A table in the report assembled from 2000 and 2010 census data shows Cleveland has seen strong growth in its downtown population, along with Baltimore, St. Louis and Cincinnati.
“Areas like Cleveland’s Warehouse District and Washington Avenue in St. Louis have seen dramatic transformations,” said the report, co-written by Lavea Brachman, also a nonresident senior fellow at Brookings and head of the Brookings/Greater Ohio “Restoring Prosperity to Ohio Initiative.”
Yet the report points out that while Cleveland’s downtown population has surged with millennial newcomers, it has experienced a nearly 25 percent overall decline in the number of residents between the ages of 25 and 34 as a percentage of the city’s total population.
The 18 cities studied by Mallach and Brachman included Akron; Birmingham, Ala.; Buffalo, N.Y.; Camden, N.J.; Cincinnati; Milwaukee; and Syracuse, N.Y. The authors chose cities with a population of at least 50,000 that had lost at least 20 percent of its peak population by 2010.
The Lincoln Institute is a nonpartisan group with Cleveland roots; it was established by John C. Lincoln, who also founded Cleveland-based Lincoln Electric. Cleveland lawyer Anthony Coyne, who chairs Cleveland’s Planning Commission and Group Plan Commission, was recently appointed to the Lincoln board of directors.
The Lincoln report states that cities such as Cleveland have suffered from decades of disinvestment and federal policies that have encouraged suburban outmigration.
The report touts the benefits of regional cooperation, but is skeptical about whether regionalism can take root in many urban areas.
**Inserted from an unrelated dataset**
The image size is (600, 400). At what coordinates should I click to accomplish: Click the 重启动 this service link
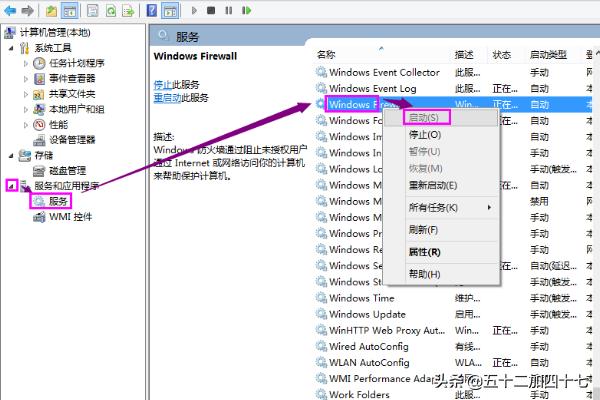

It says that cities are more or less on their own in a nation where state and federal policies are often hostile to urban areas.
It urges cities to rebuild downtowns, to sustain viable neighborhoods, to re-use vacant land for new activities, to use historic assets such as universities and medical centers to attract new residents and build competitive advantages, and to re-establish the central economic role of the core city.
“Intentional strategies are needed to unlock the potential of a city’s assets to bring about sustainable regeneration,” Mallach and Brachman say.
Progress “begins with leaders sharing a vision of the city’s future and then making incremental, tactical decisions that will transform the status quo, while avoiding grandiose and unrealistic plans.”
He also praised the recent “Re-Imagining Cleveland”resource book by Neighborhood Progress Inc. and the Kent State University Urban Design Collaborative that outlines strategies for the re-use of vacant urban lots without drawing a “hard line map” that could ignite political opposition among residents who don’t want to be pushed out of marginal neighborhoods.
The report says “a major project, such as a convention center, casino or sports facility can become an important asset.” But it cautions that a flashy edifice “is not a strategy for change in itself, unless it is integrated into larger schemes to make a meaningful contribution to the city’s future.”
Mallach said that Cleveland’s new Global Center for Health Innovation, which is intended to attract large meetings of medical experts to the city’s adjacent new convention center, is an example of the kind of integration he considers desirable because it builds on Cleveland’s strength in health care.
Yet Mallach said he’s equally enthusiastic about neighborhood revitalization efforts based on the arts, such as the Gordon Square Arts District in Detroit-Shoreway, where renovated apartments and shops are clustered around several community theaters.
He said such projects could be as important to the city’s future if not more so than preserving big legacy institutions.
“You’re creating areas that have a distinctive quality of life and an attraction for people and that’s what’s really important about it,” he said. “Arguably in the final analysis that’s more important than what happens to the Cleveland Orchestra, even though I shudder to hear those words escape my lips.”